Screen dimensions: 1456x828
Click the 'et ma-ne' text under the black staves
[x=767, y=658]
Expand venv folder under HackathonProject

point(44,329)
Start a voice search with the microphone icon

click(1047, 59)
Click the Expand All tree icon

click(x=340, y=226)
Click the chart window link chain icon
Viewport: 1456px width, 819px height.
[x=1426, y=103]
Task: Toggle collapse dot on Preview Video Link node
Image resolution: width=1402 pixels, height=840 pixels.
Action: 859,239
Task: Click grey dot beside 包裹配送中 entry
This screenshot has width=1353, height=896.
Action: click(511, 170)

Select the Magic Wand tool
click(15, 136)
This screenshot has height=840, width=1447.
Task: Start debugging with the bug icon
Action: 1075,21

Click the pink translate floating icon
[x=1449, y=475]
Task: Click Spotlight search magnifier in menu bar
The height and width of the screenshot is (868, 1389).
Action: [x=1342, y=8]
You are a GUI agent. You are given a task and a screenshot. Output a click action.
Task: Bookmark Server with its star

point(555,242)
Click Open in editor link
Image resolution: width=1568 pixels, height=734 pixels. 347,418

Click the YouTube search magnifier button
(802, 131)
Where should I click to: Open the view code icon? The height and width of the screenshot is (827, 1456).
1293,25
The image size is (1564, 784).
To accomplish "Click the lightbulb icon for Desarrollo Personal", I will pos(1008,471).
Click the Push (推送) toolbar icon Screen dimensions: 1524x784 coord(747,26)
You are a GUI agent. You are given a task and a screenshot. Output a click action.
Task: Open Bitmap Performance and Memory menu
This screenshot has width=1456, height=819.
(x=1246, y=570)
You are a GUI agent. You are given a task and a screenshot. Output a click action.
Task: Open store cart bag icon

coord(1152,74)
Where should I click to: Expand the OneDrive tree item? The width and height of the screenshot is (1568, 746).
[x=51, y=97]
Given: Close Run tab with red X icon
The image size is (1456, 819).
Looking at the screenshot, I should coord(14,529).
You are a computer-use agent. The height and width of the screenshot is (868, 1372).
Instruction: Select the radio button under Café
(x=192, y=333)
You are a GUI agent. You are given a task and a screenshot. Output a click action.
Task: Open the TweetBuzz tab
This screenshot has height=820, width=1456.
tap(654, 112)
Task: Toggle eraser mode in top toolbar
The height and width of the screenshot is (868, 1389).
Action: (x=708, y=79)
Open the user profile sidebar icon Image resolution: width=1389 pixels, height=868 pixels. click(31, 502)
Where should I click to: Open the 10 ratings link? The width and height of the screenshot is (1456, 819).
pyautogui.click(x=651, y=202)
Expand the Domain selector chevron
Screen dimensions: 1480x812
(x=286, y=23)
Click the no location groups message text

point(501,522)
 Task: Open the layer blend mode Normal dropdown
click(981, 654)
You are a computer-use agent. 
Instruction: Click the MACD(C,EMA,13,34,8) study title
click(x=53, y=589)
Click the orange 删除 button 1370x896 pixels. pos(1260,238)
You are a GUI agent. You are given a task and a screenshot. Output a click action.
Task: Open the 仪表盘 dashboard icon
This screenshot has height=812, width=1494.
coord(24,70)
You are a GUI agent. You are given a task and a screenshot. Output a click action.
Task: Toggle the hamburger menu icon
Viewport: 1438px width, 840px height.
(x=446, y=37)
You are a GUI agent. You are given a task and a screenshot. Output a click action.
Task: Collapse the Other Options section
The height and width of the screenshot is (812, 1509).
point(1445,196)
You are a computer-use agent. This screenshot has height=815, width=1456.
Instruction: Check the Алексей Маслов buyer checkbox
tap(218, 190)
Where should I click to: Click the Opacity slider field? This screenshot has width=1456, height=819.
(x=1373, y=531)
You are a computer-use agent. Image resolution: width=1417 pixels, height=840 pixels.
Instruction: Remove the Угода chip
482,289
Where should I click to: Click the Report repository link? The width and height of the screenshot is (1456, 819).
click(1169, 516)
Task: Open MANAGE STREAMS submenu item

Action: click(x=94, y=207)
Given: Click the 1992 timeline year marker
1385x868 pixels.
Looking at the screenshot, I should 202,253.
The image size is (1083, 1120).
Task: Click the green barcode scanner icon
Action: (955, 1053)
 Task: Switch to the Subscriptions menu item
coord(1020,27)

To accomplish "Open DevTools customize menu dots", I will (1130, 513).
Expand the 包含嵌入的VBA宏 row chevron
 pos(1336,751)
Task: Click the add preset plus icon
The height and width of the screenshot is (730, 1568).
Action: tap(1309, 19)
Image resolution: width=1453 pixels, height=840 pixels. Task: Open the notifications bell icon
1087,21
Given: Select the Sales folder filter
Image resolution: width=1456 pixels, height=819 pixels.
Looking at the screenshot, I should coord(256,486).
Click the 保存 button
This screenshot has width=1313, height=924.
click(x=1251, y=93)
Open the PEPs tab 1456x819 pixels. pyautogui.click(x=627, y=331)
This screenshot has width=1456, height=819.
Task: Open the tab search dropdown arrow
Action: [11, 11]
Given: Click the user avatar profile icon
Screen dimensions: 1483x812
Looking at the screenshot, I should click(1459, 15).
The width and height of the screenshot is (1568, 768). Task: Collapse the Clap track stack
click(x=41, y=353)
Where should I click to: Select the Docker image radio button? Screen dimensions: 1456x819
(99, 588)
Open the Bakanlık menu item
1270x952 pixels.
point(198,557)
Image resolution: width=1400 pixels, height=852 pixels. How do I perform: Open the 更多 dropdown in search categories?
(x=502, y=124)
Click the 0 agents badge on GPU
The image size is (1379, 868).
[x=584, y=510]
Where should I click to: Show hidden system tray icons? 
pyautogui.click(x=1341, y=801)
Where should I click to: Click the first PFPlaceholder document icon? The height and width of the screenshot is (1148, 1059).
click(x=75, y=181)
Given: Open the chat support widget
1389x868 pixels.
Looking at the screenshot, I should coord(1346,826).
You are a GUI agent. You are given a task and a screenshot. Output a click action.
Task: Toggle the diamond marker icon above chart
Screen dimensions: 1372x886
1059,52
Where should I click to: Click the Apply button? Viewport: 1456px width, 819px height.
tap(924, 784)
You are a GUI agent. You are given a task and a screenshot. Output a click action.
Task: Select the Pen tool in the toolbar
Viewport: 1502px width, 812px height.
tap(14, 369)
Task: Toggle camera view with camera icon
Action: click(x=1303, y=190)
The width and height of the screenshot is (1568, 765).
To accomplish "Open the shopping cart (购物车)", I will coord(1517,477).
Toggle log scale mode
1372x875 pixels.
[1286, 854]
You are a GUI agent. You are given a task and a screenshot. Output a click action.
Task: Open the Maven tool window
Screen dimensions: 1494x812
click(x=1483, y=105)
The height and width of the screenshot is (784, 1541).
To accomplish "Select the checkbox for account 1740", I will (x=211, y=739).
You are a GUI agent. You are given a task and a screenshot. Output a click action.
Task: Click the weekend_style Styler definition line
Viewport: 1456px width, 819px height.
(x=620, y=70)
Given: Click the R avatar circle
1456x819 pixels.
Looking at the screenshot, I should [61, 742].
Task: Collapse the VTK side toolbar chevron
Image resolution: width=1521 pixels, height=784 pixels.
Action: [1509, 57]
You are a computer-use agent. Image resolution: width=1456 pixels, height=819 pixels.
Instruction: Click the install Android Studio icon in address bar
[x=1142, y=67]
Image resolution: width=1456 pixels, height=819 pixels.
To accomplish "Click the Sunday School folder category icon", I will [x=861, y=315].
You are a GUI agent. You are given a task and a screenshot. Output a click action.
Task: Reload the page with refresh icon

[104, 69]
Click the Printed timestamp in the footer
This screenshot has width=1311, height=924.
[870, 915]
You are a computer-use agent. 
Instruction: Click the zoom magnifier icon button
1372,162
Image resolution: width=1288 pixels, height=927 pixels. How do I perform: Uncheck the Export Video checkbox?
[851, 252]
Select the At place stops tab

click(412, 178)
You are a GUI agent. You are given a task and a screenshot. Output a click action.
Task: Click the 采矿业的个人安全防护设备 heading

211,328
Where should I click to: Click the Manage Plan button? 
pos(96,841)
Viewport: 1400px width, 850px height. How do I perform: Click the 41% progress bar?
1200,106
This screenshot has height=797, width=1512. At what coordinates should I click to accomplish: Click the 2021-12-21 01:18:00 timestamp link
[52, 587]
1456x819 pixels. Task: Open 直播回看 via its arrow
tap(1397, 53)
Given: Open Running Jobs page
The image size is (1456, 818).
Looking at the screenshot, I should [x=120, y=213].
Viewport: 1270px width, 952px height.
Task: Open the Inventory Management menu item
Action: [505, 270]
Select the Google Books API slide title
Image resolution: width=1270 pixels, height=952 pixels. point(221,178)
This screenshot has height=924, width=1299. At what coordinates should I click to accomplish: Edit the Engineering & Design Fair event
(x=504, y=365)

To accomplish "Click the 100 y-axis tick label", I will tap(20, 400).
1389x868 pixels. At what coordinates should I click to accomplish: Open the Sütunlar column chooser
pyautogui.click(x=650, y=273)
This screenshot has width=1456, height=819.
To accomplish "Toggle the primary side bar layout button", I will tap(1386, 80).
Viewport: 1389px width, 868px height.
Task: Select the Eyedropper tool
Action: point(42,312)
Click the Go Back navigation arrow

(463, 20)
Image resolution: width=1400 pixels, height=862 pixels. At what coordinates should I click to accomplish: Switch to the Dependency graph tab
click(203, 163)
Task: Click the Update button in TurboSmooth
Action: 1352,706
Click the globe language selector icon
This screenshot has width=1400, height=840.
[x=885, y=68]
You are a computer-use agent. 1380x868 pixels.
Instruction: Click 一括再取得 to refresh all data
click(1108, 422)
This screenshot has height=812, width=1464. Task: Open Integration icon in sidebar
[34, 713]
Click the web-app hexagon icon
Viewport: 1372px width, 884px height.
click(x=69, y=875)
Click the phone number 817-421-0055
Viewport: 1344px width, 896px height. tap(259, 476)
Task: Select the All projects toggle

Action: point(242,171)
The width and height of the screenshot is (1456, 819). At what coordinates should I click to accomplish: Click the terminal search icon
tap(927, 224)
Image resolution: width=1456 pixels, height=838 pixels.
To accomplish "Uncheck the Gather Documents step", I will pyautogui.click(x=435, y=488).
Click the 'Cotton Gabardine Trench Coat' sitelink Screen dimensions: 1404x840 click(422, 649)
● ● ● ● ● ● ●
The expected response consists solely of the lines from the one with "Click the phone number 817-421-0055" through the end of the records, repeated exactly.

▶ _Task response_
Click the phone number 817-421-0055
Viewport: 1344px width, 896px height. tap(259, 476)
Task: Select the All projects toggle

Action: point(242,171)
The width and height of the screenshot is (1456, 819). At what coordinates should I click to accomplish: Click the terminal search icon
tap(927, 224)
Image resolution: width=1456 pixels, height=838 pixels.
To accomplish "Uncheck the Gather Documents step", I will pyautogui.click(x=435, y=488).
Click the 'Cotton Gabardine Trench Coat' sitelink Screen dimensions: 1404x840 click(422, 649)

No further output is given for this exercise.